Affiliate Future: Cookies are evil, so let’s abuse an RFC rule.

I was out on the monthly schnitzel night last night, a periodical gathering of former IMW employees, where we drink beer, eat pork and talk about, amongst other things, the search industry.

JP Jones, former CTO at buy.at Leads, handed me his well used iPhone (he got his hands on it seemingly before Steve Jobs managed too!) on the screen was an email, a press release from Affiliate Future detailing a miraculous but somewhat secret technique of tracking users without cookies.

I find it hard to avoid a challenge, especially one implying other people in search thought of something before me, so I made the promise that I would have this figured out by the end of the following day. I have.

As we all know cookies are evil, so tracking users without them is a good thing, right? Well, not really. Not at all in fact, for a start cookies are not in the slightest bit evil. Yes, they track users, but when you actually think about it, that’s pretty essential. Anti spyware applications block cookies in the name of your ‘privacy’, but this is just utter nonsense they pedal in order to generate a faux “need” for their products.
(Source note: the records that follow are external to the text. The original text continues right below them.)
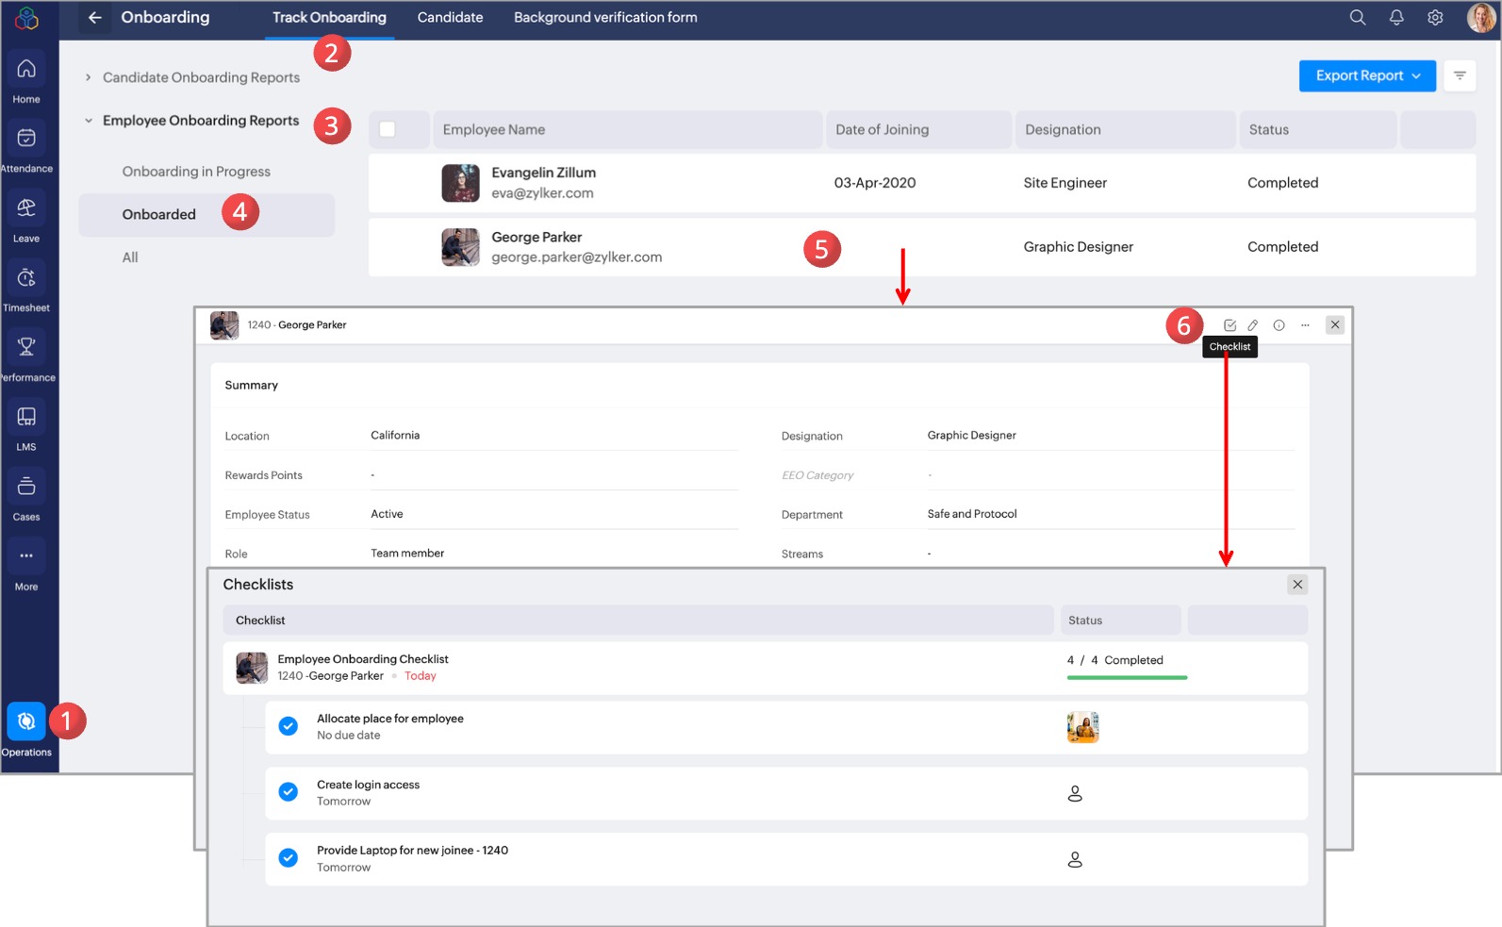Image resolution: width=1502 pixels, height=927 pixels.
Task: Click the pencil edit icon in record header
Action: (1253, 325)
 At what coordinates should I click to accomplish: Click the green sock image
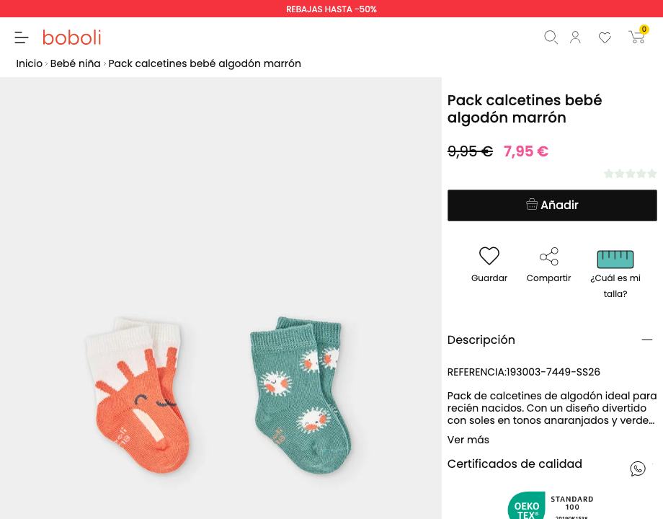click(301, 395)
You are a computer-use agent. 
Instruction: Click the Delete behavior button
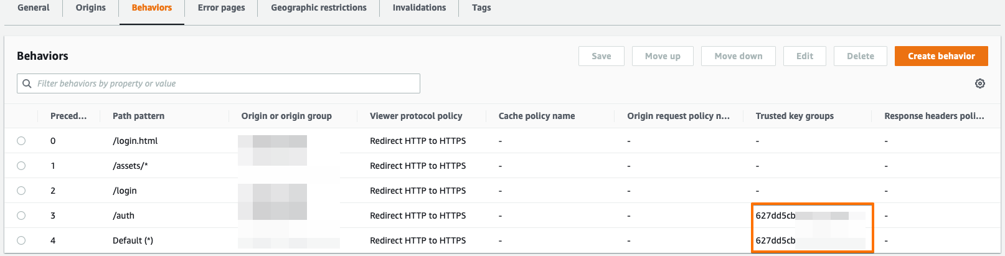tap(860, 56)
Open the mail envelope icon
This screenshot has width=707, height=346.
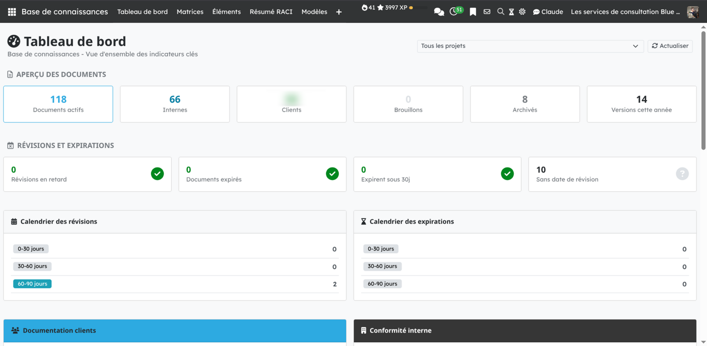[487, 12]
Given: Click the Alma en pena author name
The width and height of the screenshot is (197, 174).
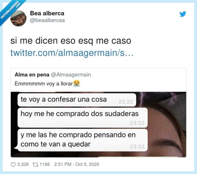Looking at the screenshot, I should point(32,75).
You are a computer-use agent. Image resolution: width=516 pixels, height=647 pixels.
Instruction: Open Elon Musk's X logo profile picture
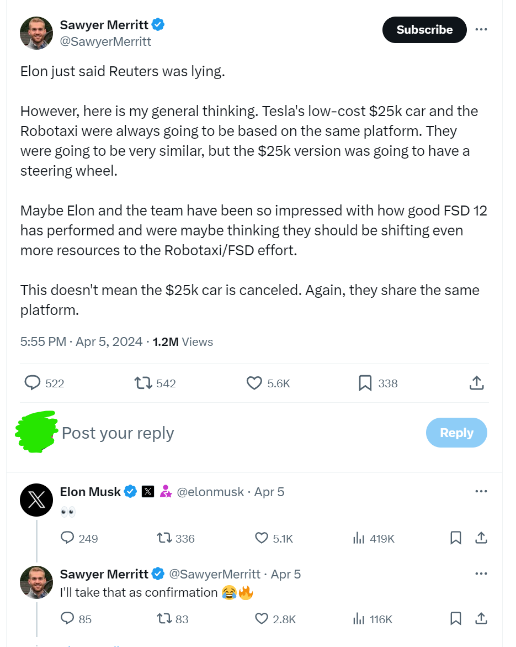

Ok, don’t take that as me saying spyware is not real. It is, and it’s bad, but cookies are not spyware, they are not a violation of your privacy and they do make the internet a much better place to work and play.
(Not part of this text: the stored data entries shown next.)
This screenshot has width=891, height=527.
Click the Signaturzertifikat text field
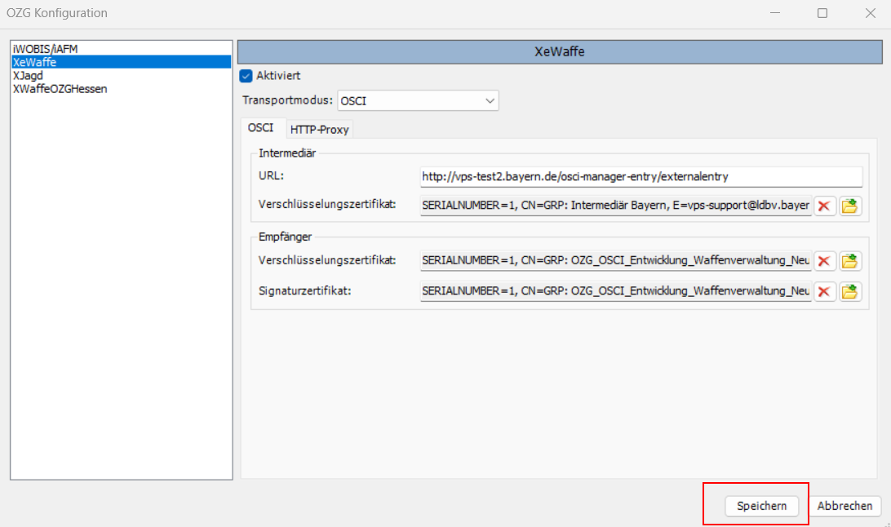615,291
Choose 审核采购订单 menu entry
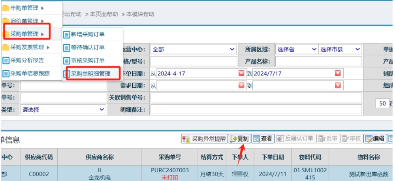 (88, 60)
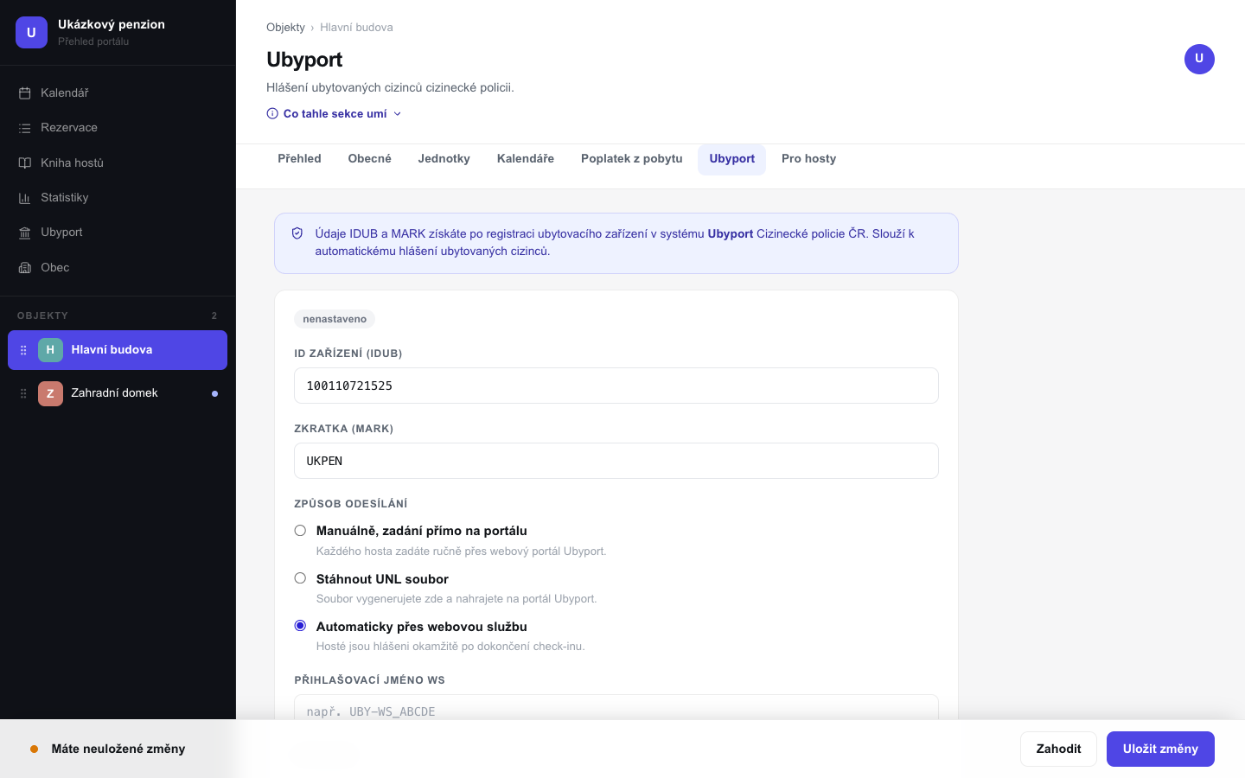
Task: Switch to the Poplatek z pobytu tab
Action: point(632,159)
So, how is Affiliate Future’s unique and indeed patent pending (which by the way will NEVER stick) tracking system better? In short, it isn’t. It’s worse.
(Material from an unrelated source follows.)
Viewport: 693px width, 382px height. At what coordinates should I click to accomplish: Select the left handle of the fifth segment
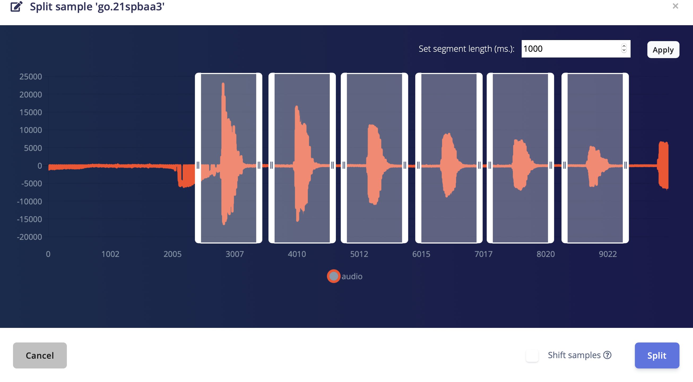click(x=490, y=165)
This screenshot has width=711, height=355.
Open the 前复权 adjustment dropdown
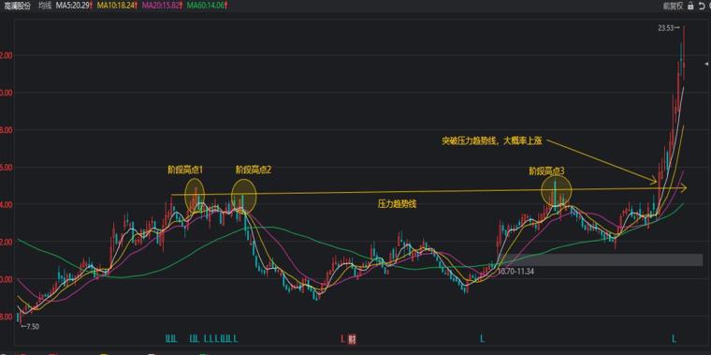point(674,6)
What AF have done is very clever, but it’s just as “intrusive” as a cookie. It still tracks the user across the internet in exactly the same fashion as the common garden cookie, but they do it by employing a devious, although admittedly clever hack. Unfortunately, it’s the same sort of hackory and bending of standards that real spyware writers employ.

Entity Tags, the new cookie?

Busy websites MUST employ some sort of caching system. They need a way to identify if a user has already downloaded a certain file, and then tell them to use that already downloaded version rather than use up bandwidth fetching the exact same content again. A header image or javascript file would be a perfect example of data you would want to be downloaded as little as possible. For very large websites this can save a fortune in bandwidth bills and server/admin requirements.

The “old” way of doing this was by issuing an expiry date for the content (file), and if that date had passed, then browser would request a new version. There are some problems with this method and so the powers that be came up with Entity Tags, or ETags.

Avoiding the essentially unimportant technical implementation, ETags are small chunks of text that uniquely identify a particular file, not by it’s creation date but by it’s content. Something like an MD5 hash would be employed to create a unique reference to the file content.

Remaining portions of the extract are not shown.